Exercise: Could you write out again the records starting at the line containing "A Full Day! (68, 2246)" and ending at the line containing "A Picture is", with each record's text kept as is and only the answer coordinates scaled by 2.1 and rounded to whole numbers, halves rounded up?

Given entries:
start

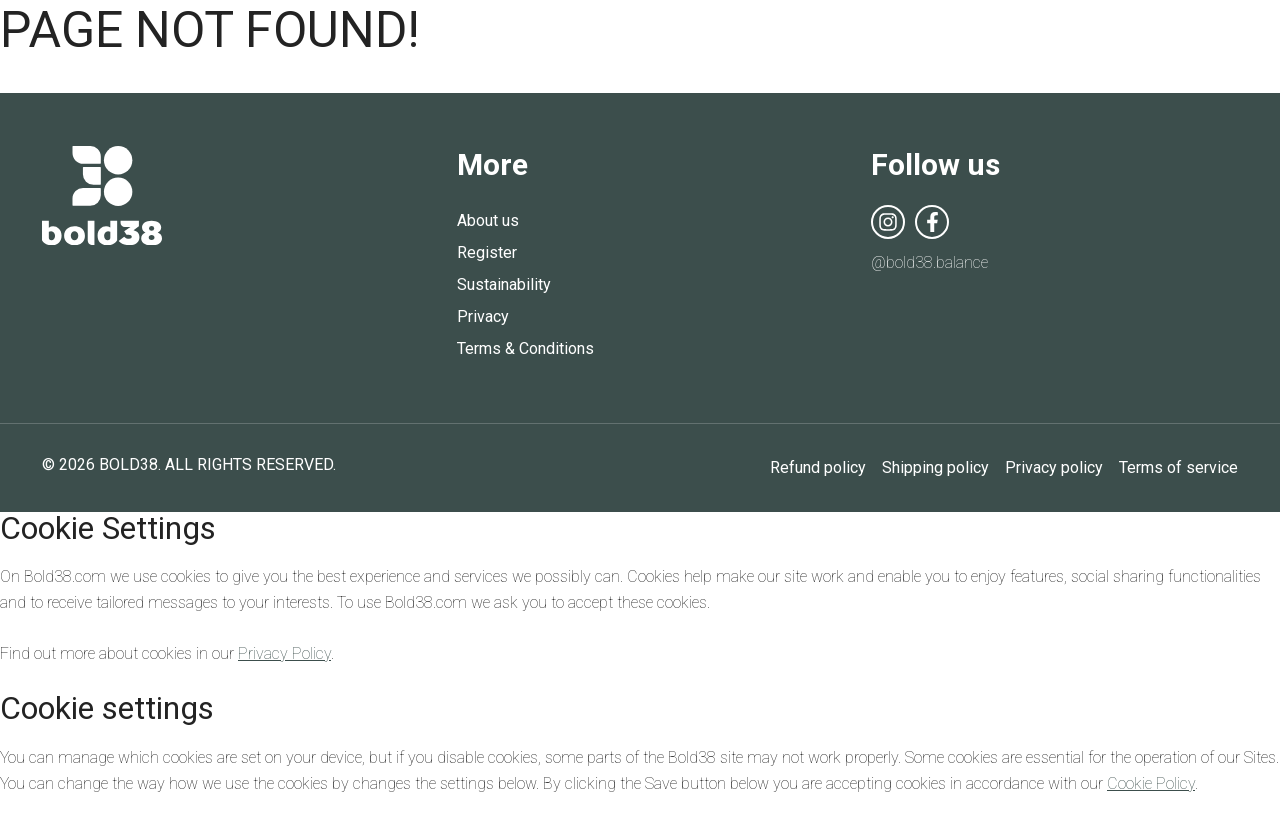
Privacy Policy (284, 653)
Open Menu (1226, 40)
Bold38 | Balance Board (640, 38)
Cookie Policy (1151, 783)
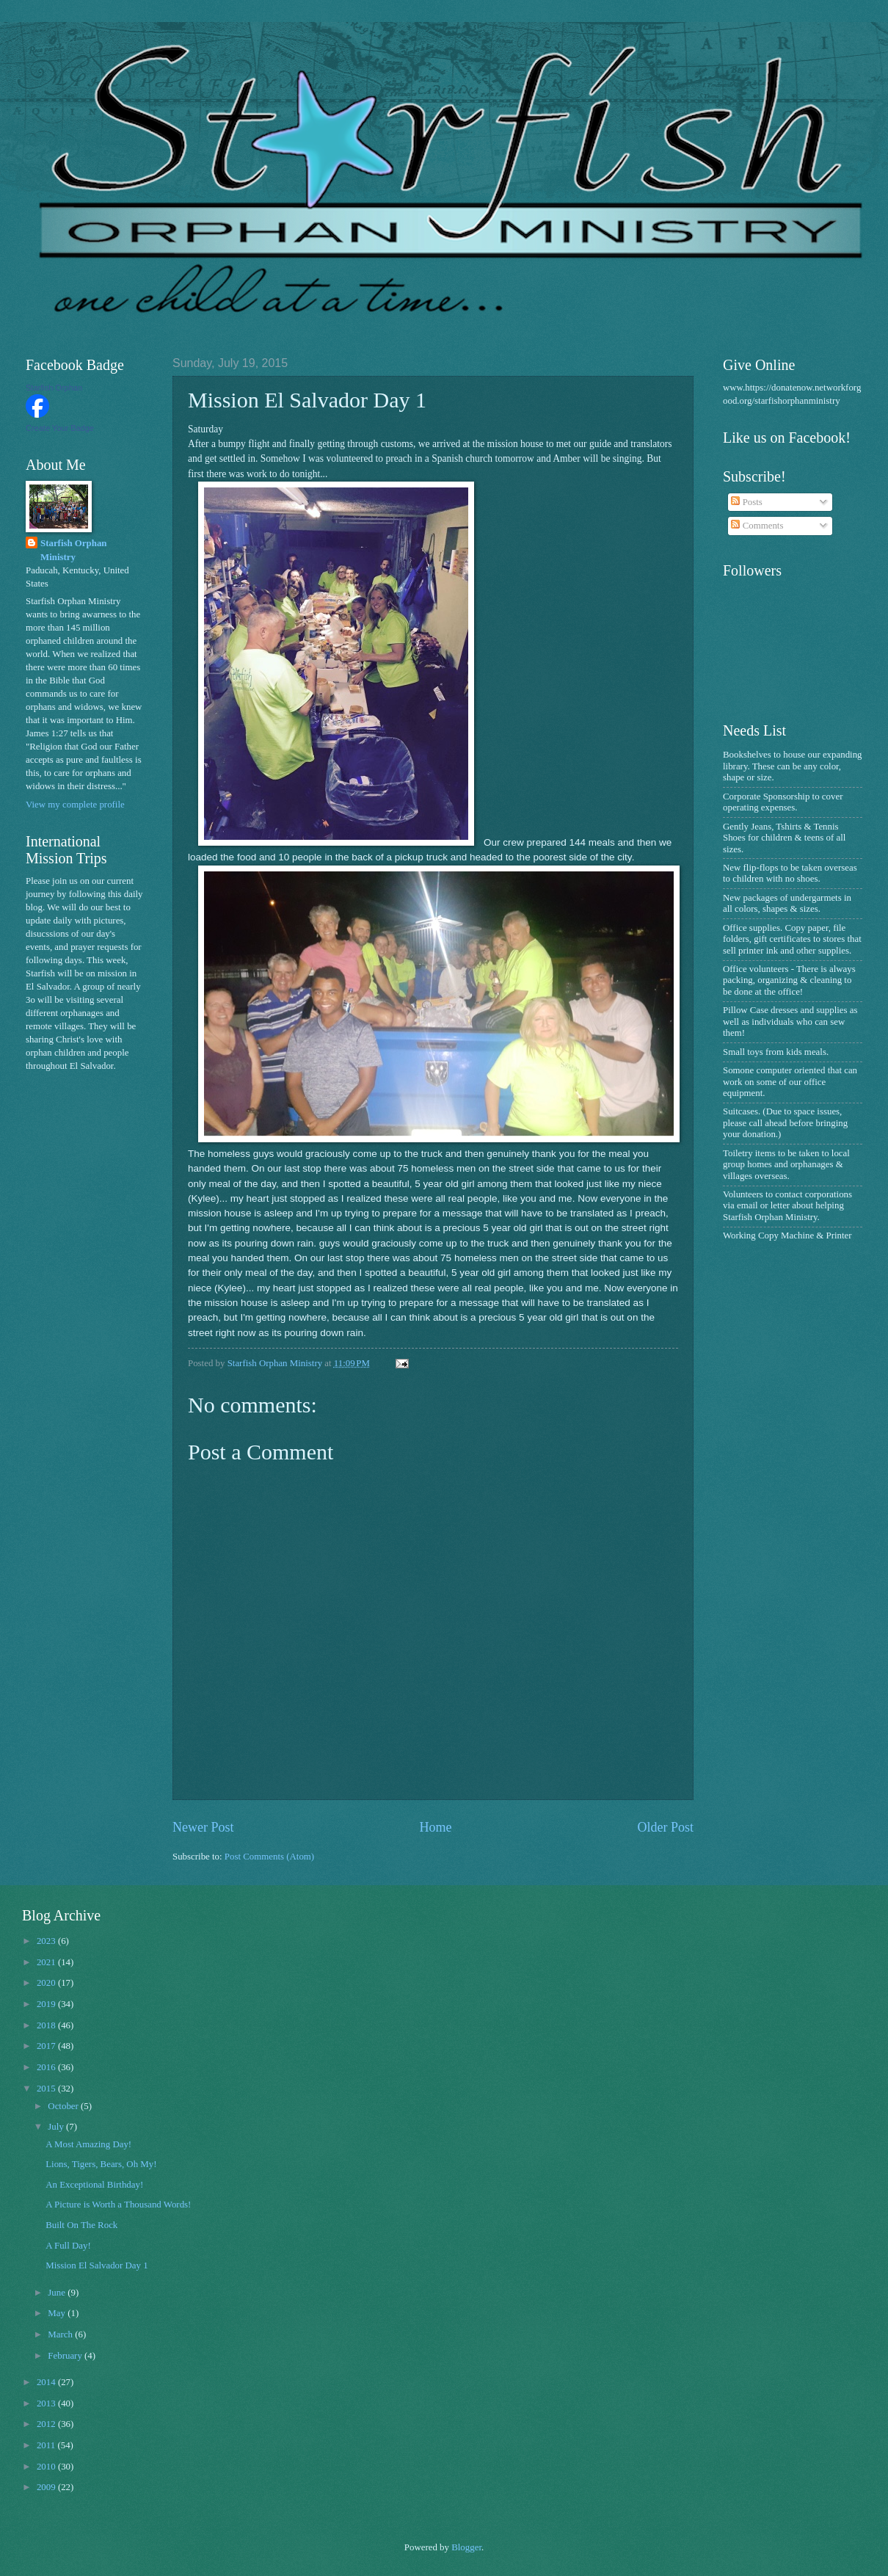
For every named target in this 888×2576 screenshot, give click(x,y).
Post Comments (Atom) (269, 1856)
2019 (47, 2004)
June (58, 2292)
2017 (47, 2046)
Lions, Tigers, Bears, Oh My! (101, 2164)
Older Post (665, 1827)
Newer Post (203, 1827)
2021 (47, 1962)
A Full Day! (68, 2246)
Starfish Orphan (54, 387)
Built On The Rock (81, 2225)
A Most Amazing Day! (88, 2144)
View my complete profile (75, 804)
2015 (47, 2088)
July (57, 2127)
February (66, 2356)
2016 (47, 2067)
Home (435, 1827)
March (61, 2334)
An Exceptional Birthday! (94, 2185)
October (64, 2106)
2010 (47, 2466)
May (58, 2313)
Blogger (466, 2547)
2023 (47, 1941)
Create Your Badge (60, 428)
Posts (746, 502)
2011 (47, 2445)
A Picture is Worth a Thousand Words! (118, 2204)
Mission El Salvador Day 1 (97, 2265)
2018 (47, 2025)
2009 (47, 2487)
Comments (757, 525)
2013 (47, 2403)
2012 (47, 2424)
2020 (47, 1983)
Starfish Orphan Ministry (73, 550)
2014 (47, 2382)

end

Solution to this exercise:
A Full Day! (143, 4717)
Starfish Orphan (113, 813)
Built On The Rock (170, 4673)
A Most Amazing Day! (185, 4502)
View my complete profile (158, 1688)
2015 (99, 4385)
July (120, 4467)
February (139, 4948)
2016 (99, 4341)
Home (914, 3837)
March (128, 4901)
An Exceptional Birthday! (197, 4589)
October (134, 4423)
2010 (99, 5179)
May (122, 4857)
Blogger (979, 5349)
2023 (99, 4076)
Create Your Badge (126, 899)
Posts (1567, 1054)
2011 (99, 5135)
A Picture is Worth a Thousand Words! (248, 4628)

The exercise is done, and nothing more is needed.